Stable-baselines: Why does env.render() create multiple render screens? | LSTM policy predict with one env [question]

Created on 16 Jan 2019  路  24Comments  路  Source: hill-a/stable-baselines

When I run the code example from the docs for cartpole multiprocessing, it renders one window with all env's playing the game. It also renders individual windows with the same env's playing the same games.

import gym
import numpy as np

from stable_baselines.common.policies import MlpPolicy
from stable_baselines.common.vec_env import SubprocVecEnv
from stable_baselines.common import set_global_seeds
from stable_baselines import ACKTR

def make_env(env_id, rank, seed=0):
    """
    Utility function for multiprocessed env.

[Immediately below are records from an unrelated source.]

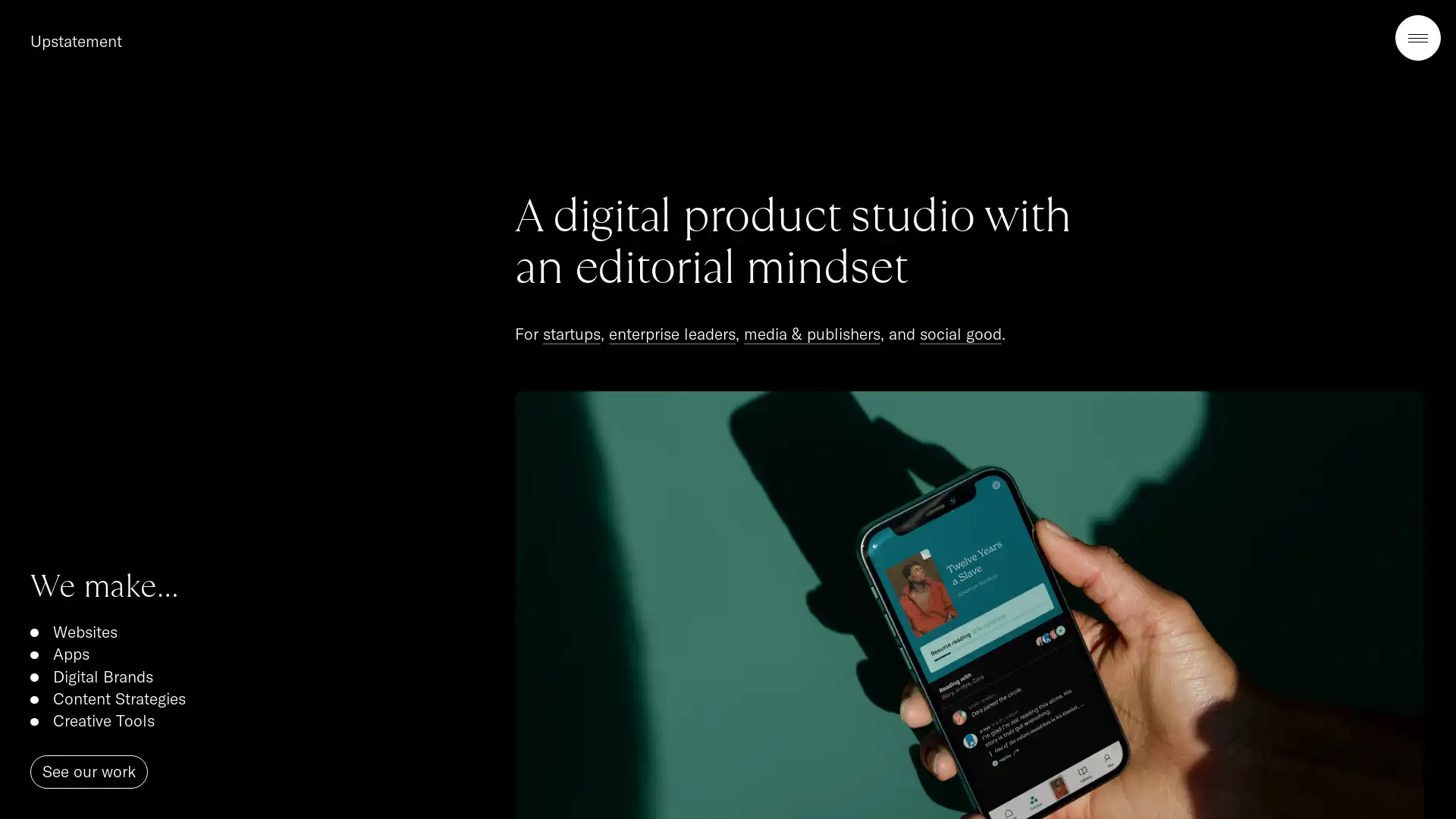  What do you see at coordinates (1417, 37) in the screenshot?
I see `Open Menu` at bounding box center [1417, 37].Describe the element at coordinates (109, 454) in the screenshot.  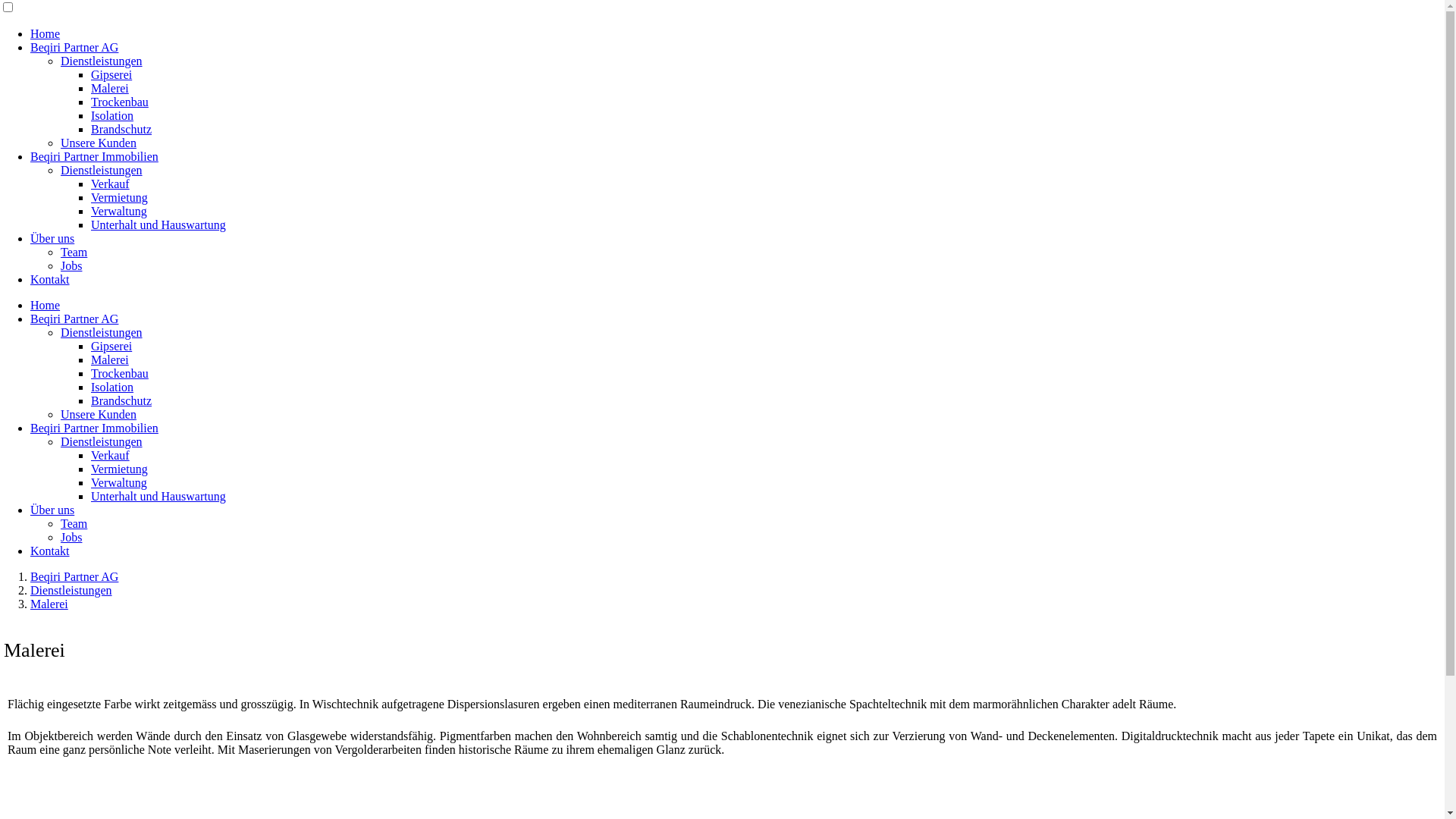
I see `'Verkauf'` at that location.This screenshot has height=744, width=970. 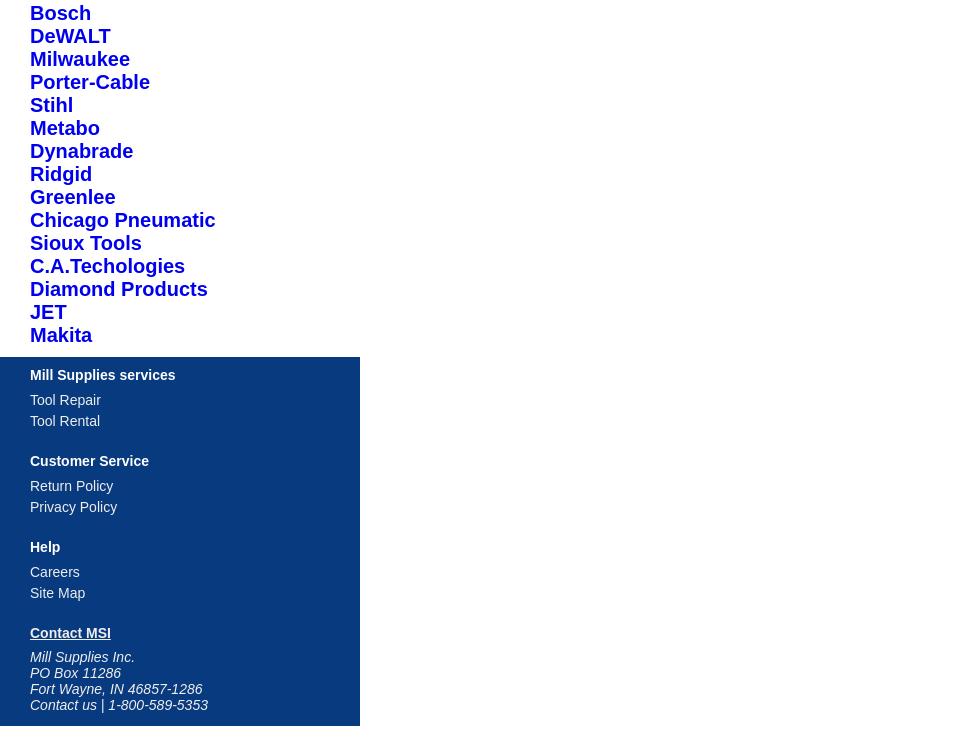 What do you see at coordinates (72, 507) in the screenshot?
I see `'Privacy Policy'` at bounding box center [72, 507].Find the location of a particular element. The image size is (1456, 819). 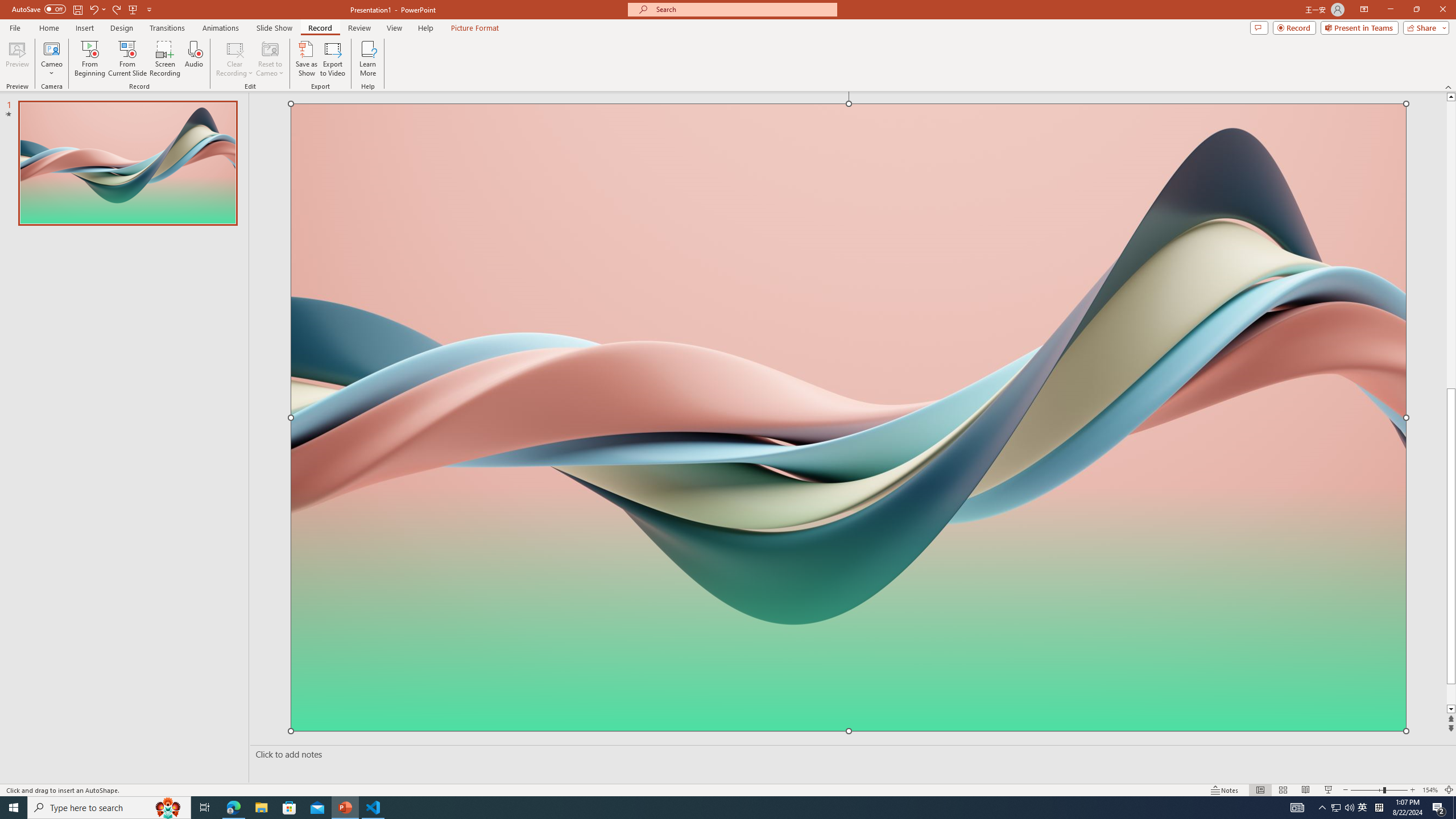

    :param env_id: (str) the environment ID
    :param num_env: (int) the number of environments you wish to have in subprocesses
    :param seed: (int) the inital seed for RNG
    :param rank: (int) index of the subprocess
    """
    def _init():
        env = gym.make(env_id)
        env.seed(seed + rank)
        return env
    set_global_seeds(seed)
    return _init

env_id = "CartPole-v1"
num_cpu = 4  # Number of processes to use
# Create the vectorized environment
env = SubprocVecEnv([make_env(env_id, i) for i in range(num_cpu)])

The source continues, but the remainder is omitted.